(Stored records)
:::::

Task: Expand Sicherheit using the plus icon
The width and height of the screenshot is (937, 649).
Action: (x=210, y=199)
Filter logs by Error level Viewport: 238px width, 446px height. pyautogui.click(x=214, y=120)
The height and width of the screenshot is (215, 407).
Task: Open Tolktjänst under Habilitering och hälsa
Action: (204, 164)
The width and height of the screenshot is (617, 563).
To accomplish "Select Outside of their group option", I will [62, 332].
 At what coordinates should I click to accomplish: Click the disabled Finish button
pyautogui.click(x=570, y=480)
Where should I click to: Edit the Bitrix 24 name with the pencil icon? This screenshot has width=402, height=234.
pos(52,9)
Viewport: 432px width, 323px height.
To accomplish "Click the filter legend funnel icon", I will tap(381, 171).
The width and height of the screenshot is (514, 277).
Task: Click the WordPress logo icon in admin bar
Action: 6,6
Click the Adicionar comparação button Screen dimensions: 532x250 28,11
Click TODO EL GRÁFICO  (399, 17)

:::::

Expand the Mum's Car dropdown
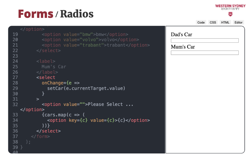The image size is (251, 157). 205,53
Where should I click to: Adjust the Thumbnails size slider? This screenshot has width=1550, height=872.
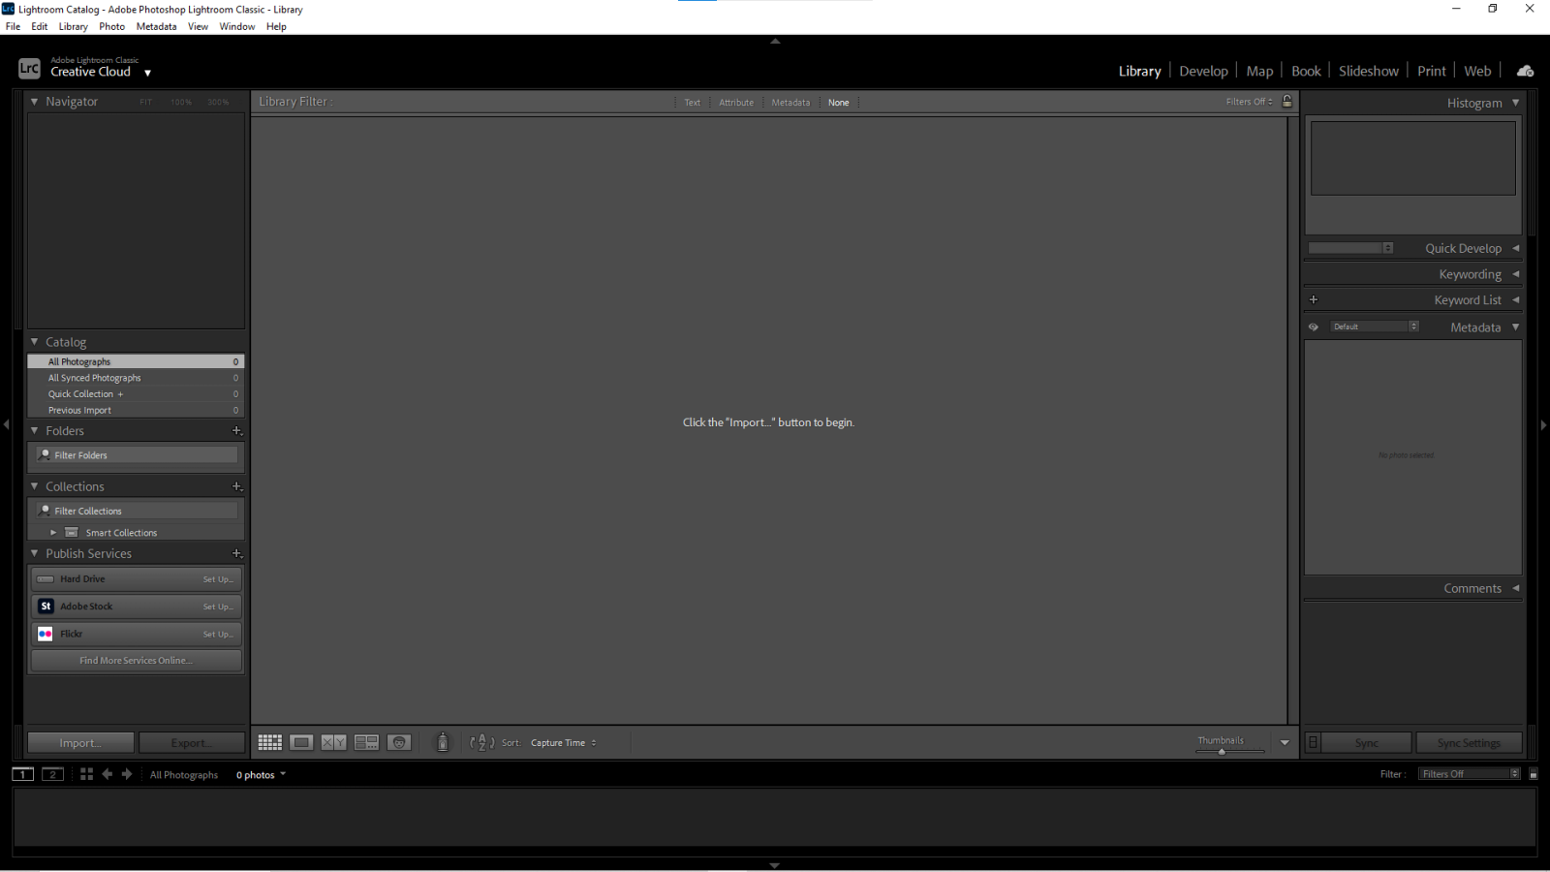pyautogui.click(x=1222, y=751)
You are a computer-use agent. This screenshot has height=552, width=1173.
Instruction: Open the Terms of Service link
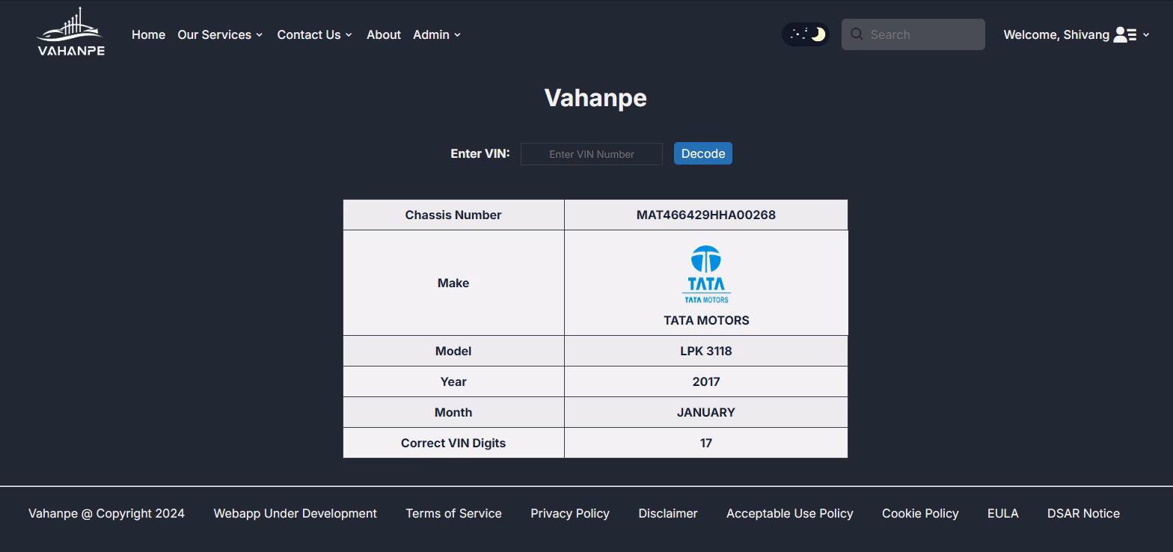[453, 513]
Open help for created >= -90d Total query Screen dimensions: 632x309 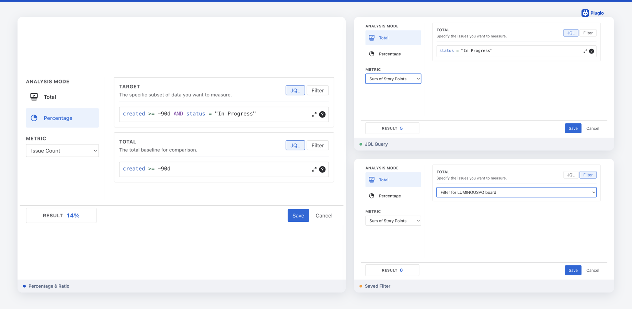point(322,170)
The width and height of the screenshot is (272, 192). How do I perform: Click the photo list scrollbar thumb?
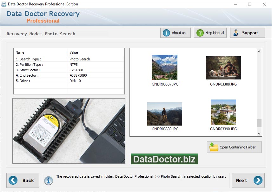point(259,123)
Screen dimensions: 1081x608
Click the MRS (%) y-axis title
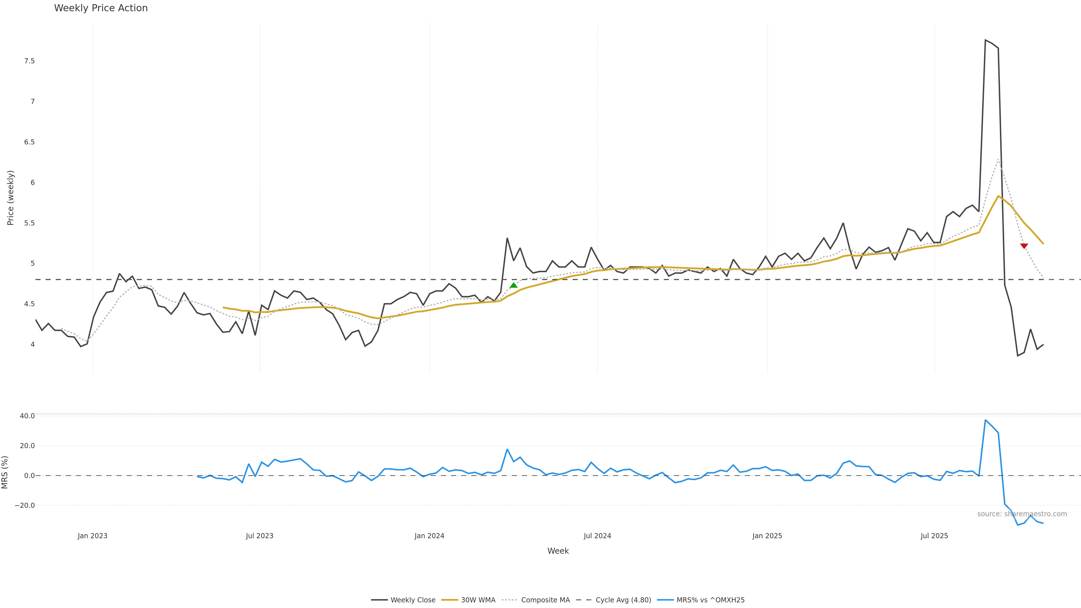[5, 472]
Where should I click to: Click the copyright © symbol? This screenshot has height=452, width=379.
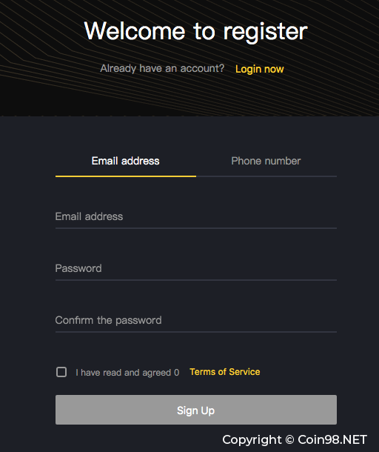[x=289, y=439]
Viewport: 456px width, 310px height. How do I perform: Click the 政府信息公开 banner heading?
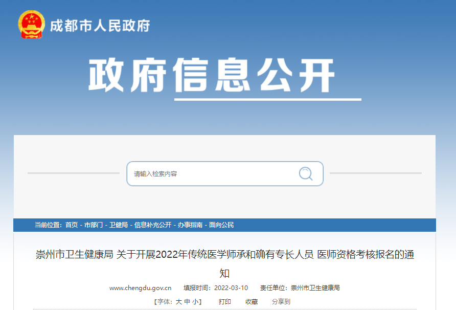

:::::

**Assignment**
Your answer should consist only of the lines above between the line holding "Task: Expand Sicherheit using the plus icon" and the line holding "Click TODO EL", inclusive, each transcribed exactly.

**Result of this exercise**
Task: Expand Sicherheit using the plus icon
The width and height of the screenshot is (937, 649).
Action: (x=210, y=199)
Filter logs by Error level Viewport: 238px width, 446px height. pyautogui.click(x=214, y=120)
The height and width of the screenshot is (215, 407).
Task: Open Tolktjänst under Habilitering och hälsa
Action: (204, 164)
The width and height of the screenshot is (617, 563).
To accomplish "Select Outside of their group option", I will [62, 332].
 At what coordinates should I click to accomplish: Click the disabled Finish button
pyautogui.click(x=570, y=480)
Where should I click to: Edit the Bitrix 24 name with the pencil icon? This screenshot has width=402, height=234.
pos(52,9)
Viewport: 432px width, 323px height.
To accomplish "Click the filter legend funnel icon", I will tap(381, 171).
The width and height of the screenshot is (514, 277).
Task: Click the WordPress logo icon in admin bar
Action: 6,6
Click the Adicionar comparação button Screen dimensions: 532x250 28,11
Click TODO EL GRÁFICO  (399, 17)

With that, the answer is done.